Revision history for this message
Matt Riedemann (mriedem) wrote :

The workaround is to archive the deleted marker instance after running the online data migration.

Changed in nova:
status: New → Confirmed
importance: Undecided → High
tags: added: upgrade
Revision history for this message
OpenStack Infra (hudson-openstack) wrote : Related fix proposed to nova (master)

Related fix proposed to branch: master
Review: https://review.openstack.org/653098

Revision history for this message
OpenStack Infra (hudson-openstack) wrote :

Related fix proposed to branch: master
Review: https://review.openstack.org/653131

Matt Riedemann (mriedem)
description: updated
Revision history for this message
Matt Riedemann (mriedem) wrote :

I don't really have many good ideas on how to handle this.

We could create the fake instance with a fake flavor but (a) we don't really want to be showing this fake instance in the API and (b) we could fail to lazy-load some other field and then this is a whack-a-mole issue.

We could specifically exclude showing this server with a fake uuid in the API code but that's also pretty gross (albeit something we could eventually remove).

We could hard delete the soft deleted fake instance record if fill_virtual_interface_list is run again and there is nothing else to migrate. There is no hard-delete API for the instance in Stein like this though: https://review.openstack.org/#/c/570202/ (but maybe we could just use the DB API directly).

Other ideas?

Revision history for this message
iain MacDonnell (imacdonn) wrote :

I'm leaning a bit towards specifically excluding the server with the (well-known?) fake UUID. The hard-delete option seems vulnerable to race conditions (this has to work during online migrations, right?).

Revision history for this message
OpenStack Infra (hudson-openstack) wrote : Fix proposed to nova (master)
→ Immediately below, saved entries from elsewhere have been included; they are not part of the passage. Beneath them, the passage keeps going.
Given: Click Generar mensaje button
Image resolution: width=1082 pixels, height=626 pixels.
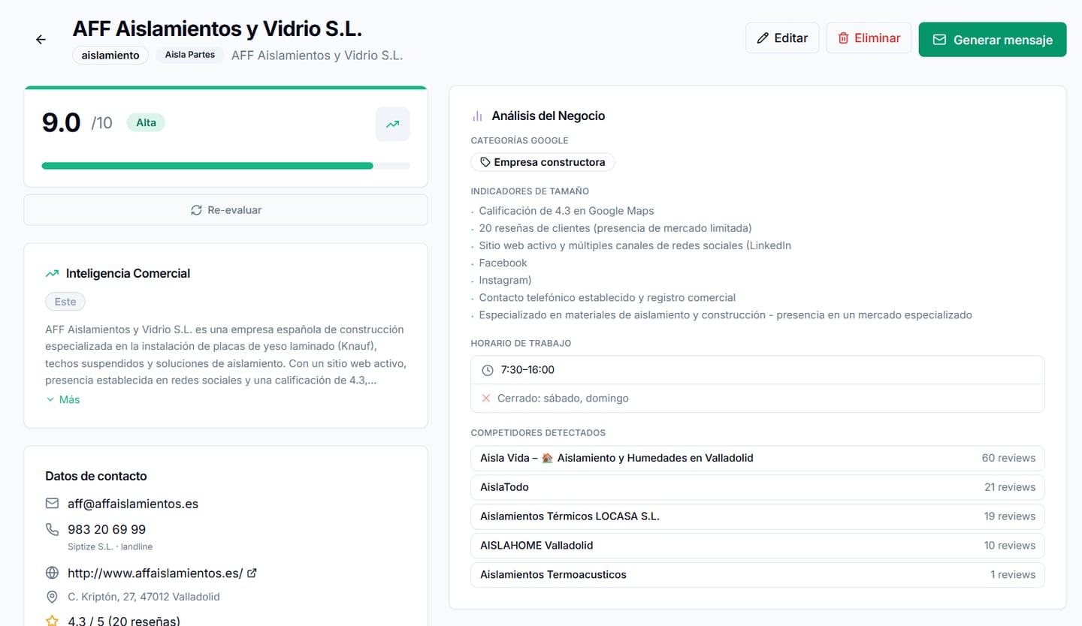Looking at the screenshot, I should tap(992, 40).
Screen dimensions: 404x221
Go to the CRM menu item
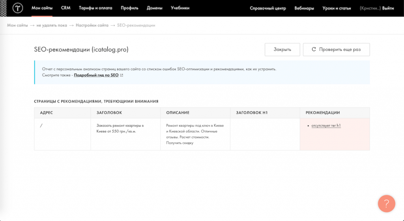pos(65,8)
Fix proposed to branch: master
Review: https://review.openstack.org/653158

Changed in nova:
assignee: nobody → Matt Riedemann (mriedem)
status: Confirmed → In Progress
Revision history for this message
melanie witt (melwitt) wrote :

I would have been in favor of the last option of hard deleting the fake instance record via direct DB access upon completion of the online data migration, but it doesn't help in the case where multiple runs of the migration are needed.

With that, so far it seems like option 2 (exclude the fake uuid server) is the least bad in that it catches all cases.
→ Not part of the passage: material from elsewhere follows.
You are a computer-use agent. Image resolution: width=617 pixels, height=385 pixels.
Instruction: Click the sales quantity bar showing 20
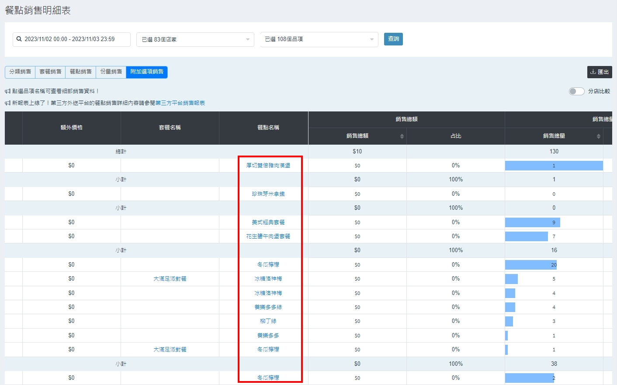tap(530, 265)
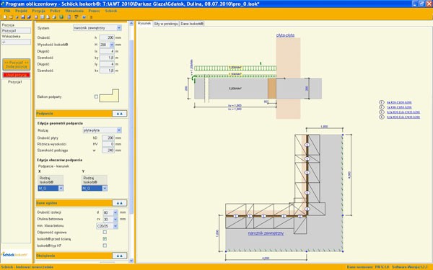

I don't like option 1 at all because I agree, I don't think we should show the fake instance in the API.

Revision history for this message
OpenStack Infra (hudson-openstack) wrote : Change abandoned on nova (master)

Change abandoned by Matt Riedemann (<email address hidden>) on branch: master
Review: https://review.opendev.org/653131

Revision history for this message
OpenStack Infra (hudson-openstack) wrote : Related fix proposed to nova (stable/stein)

Related fix proposed to branch: stable/stein
Review: https://review.opendev.org/657420

Revision history for this message
OpenStack Infra (hudson-openstack) wrote : Fix proposed to nova (stable/stein)

Fix proposed to branch: stable/stein
Review: https://review.opendev.org/657421

Revision history for this message
OpenStack Infra (hudson-openstack) wrote : Related fix merged to nova (master)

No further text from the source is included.